As we had discussed in the last few episodes, it turns out we have a few listeners who aren’t into heavy music at all and want to know how they can get into it without scaring themselves away by just accidentally jumping into Brutal Death Metal. We are also fairly certain that most of our listeners have friends or significant others who also just “don’t get it.”  So, in this special anniversary episode, Brian, Nick, and Kyle bring you Metal 101, discussing out how to bring someone over to the dark side .  As we all know, Metal has many different sub-genres and stylings, and they are not all for everyone. So what we do here is map out what bands and styles should be good for different people depending on their current musical leanings so we can get the uninitiated to hep become defenders of the faith.

Later this week, we will post a rundown of the many bands we discuss and who they may be good for.  In the meantime, we would also like to hear from you!  Tell us how you got into heavy music and if you have any suggestions for those fortunate  knowledgable. Also, be sure to come back next week for Episode 53 where we kick off year two with some fresh changes, new goodies, and a brand new interview!


We also would like to thank all of our listeners “friends of the Sideshow” for their comments, emails, tweets, Facebook posts, G+ messages, music submissions, interviews and just all of the support this last year.  We never saw ourselves getting to where we are now (and where we are going) we couldn’t have done it without you!


  1. Episode 51 was liking good, but enough not hear twice? Why is not episode 52 listening on the stitcher?

    Help please

  2. Congratulations on one year of the podcast! You capped off the first year with a great episode that has given me lots of food for thought.

    -First off, why no mention of power metal?
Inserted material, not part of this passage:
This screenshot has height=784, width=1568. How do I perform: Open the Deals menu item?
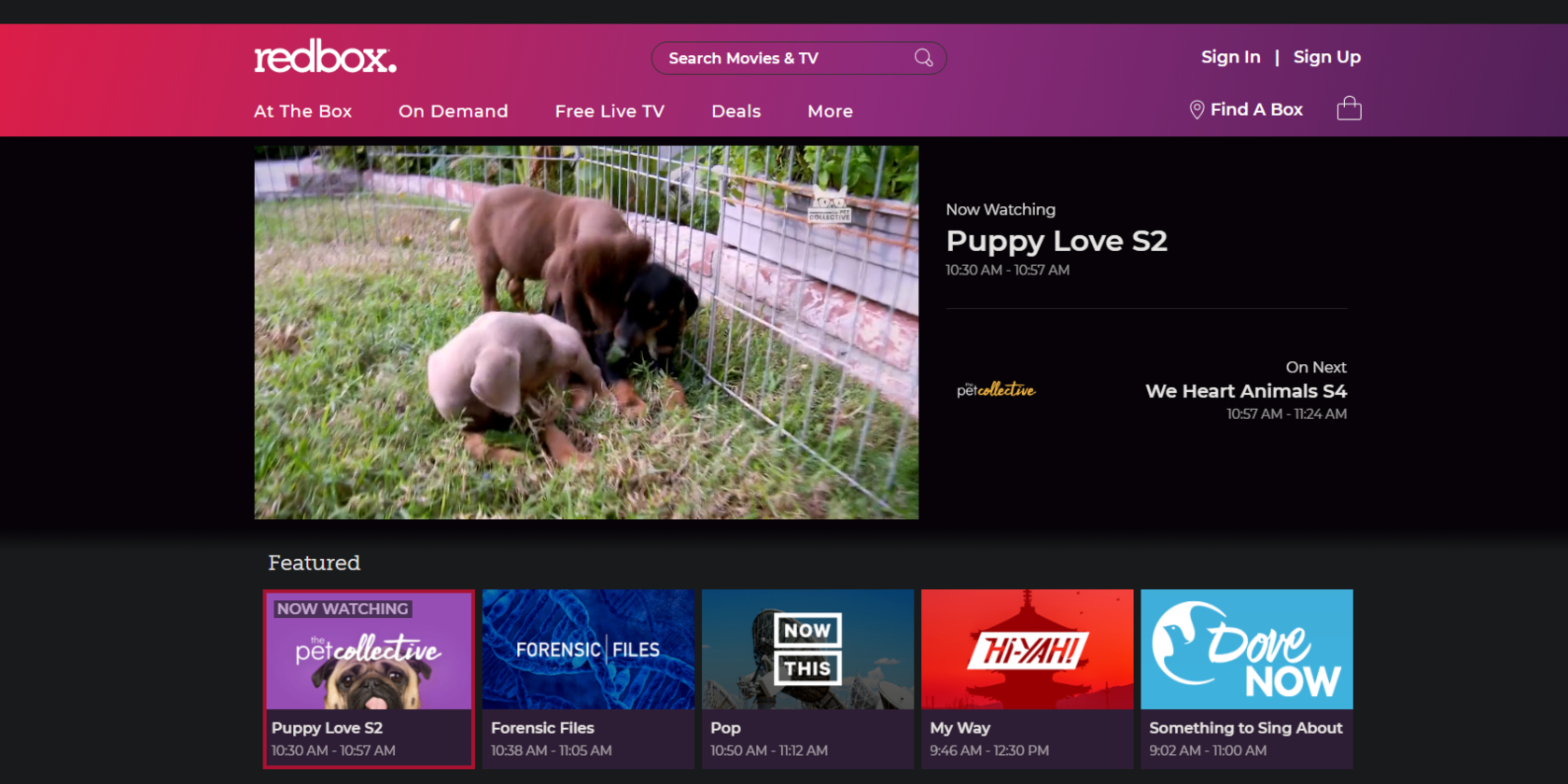(735, 111)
Ok, I know why at least 2 of you didn’t mention it: you don’t like it. But that doesn’t mean it might not be a good place to start. Catchy melodies with big choruses and clean vocals are hallmarks of power metal and I would think might be easy for a non-metal fan to enjoy.

    -Another thing you didn’t mention is that a person’s age makes a difference in what to start with. When you mentioned Asking Alexandria, that might be just what a 14 year old needs to get into metal but I wouldn’t recommend that to someone in their 30s.
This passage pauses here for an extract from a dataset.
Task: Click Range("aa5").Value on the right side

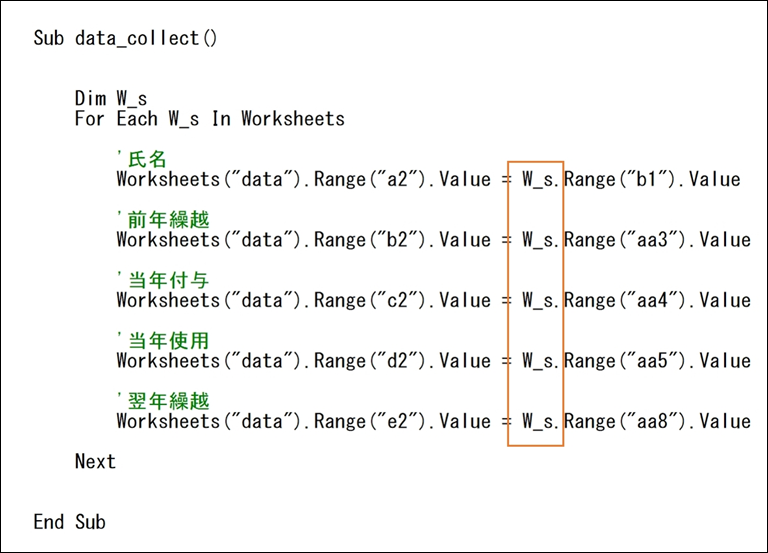Action: point(657,361)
    -One more thought on where I generally like to start when I get into something is with the best of the best. When I sense my tastes driving towards some new path, I seek out a general consensus of what others think is the very best of that thing. My reasoning is that if I don’t like what is considered the best, then I’m not going to like the rest. Also, experiencing the best is what gets me hooked and wanting more of that type of thing. Some examples of this for me are comic books (I started with Watchmen), science fiction books (started with Dune), and jazz (started with Kind of Blue). Along that line of reasoning, if you go to any list of the best metal albums of all time, you’ll almost always find Master of Puppets near the top if not at the top. Certainly every person’s individual list will differ, but if a majority of people believe Master is one of the best of all time, then I believe it would be the single best place to start for someone who wants to get into metal.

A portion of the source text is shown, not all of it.